TableOutputFormat also does this...
table.setAutoFlush(false);
Check out the HBase book for how the writebuffer works with the HBase client.
http://hbase.apache.org/book.html#client
-----Original Message-----
From: edward choi [mailto:[email protected]]
Sent: Tuesday, June 21, 2011 10:23 PM
To: [email protected]; [email protected]
Subject: TableOutputFormat not efficient than direct HBase API calls?
Hi,
I am writing an Hadoop application that uses HBase as both source and sink.
There is no reducer job in my application.
I am using TableOutputFormat as the OutputFormatClass.
I read it on the Internet that it is experimentally faster to directly
instantiate HTable and use HTable.batch() in the Map than to use
TableOutputFormat as the Map's OutputClass
So I looked into the source code,
org.apache.hadoop.hbase.mapreduce.TableOutputFormat.
It looked like TableRecordWriter does not support batch updates, since
TableRecordWriter.write() called HTable.put(new Put()).
Am I right on this matter? Or does TableOutputFormat automatically do batch
updates somehow?
Or is there a specific way to do batch updates with TableOutputFormat?
Any explanation is greatly appreciated.
Ed

Given request:
Answer each item about the HBase thread above in a few words.
(a) Which call on the table does the reply show?
(b) According to the original message, which class is set as the OutputFormatClass?
(c) According to the original message, what does TableRecordWriter.write() call?

Information supplied:
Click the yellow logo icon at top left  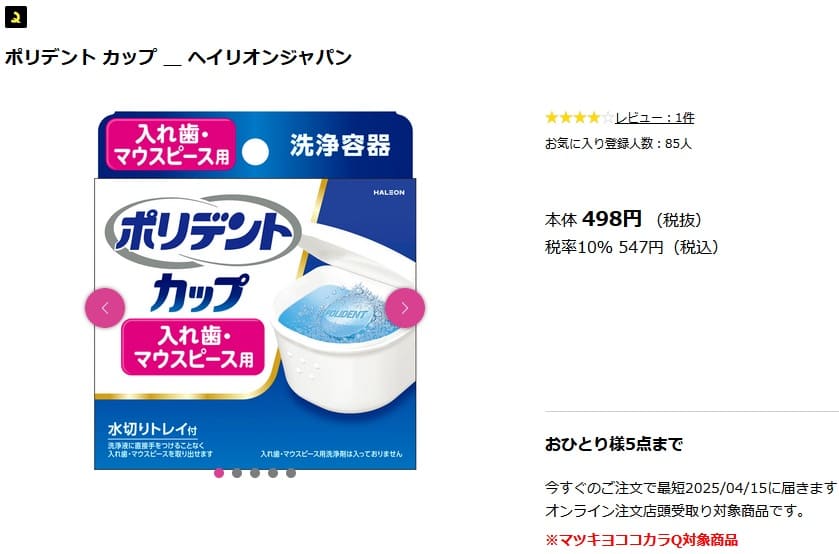click(x=16, y=18)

Answer to this exercise:
(a) table.setAutoFlush(false);
(b) TableOutputFormat
(c) HTable.put(new Put())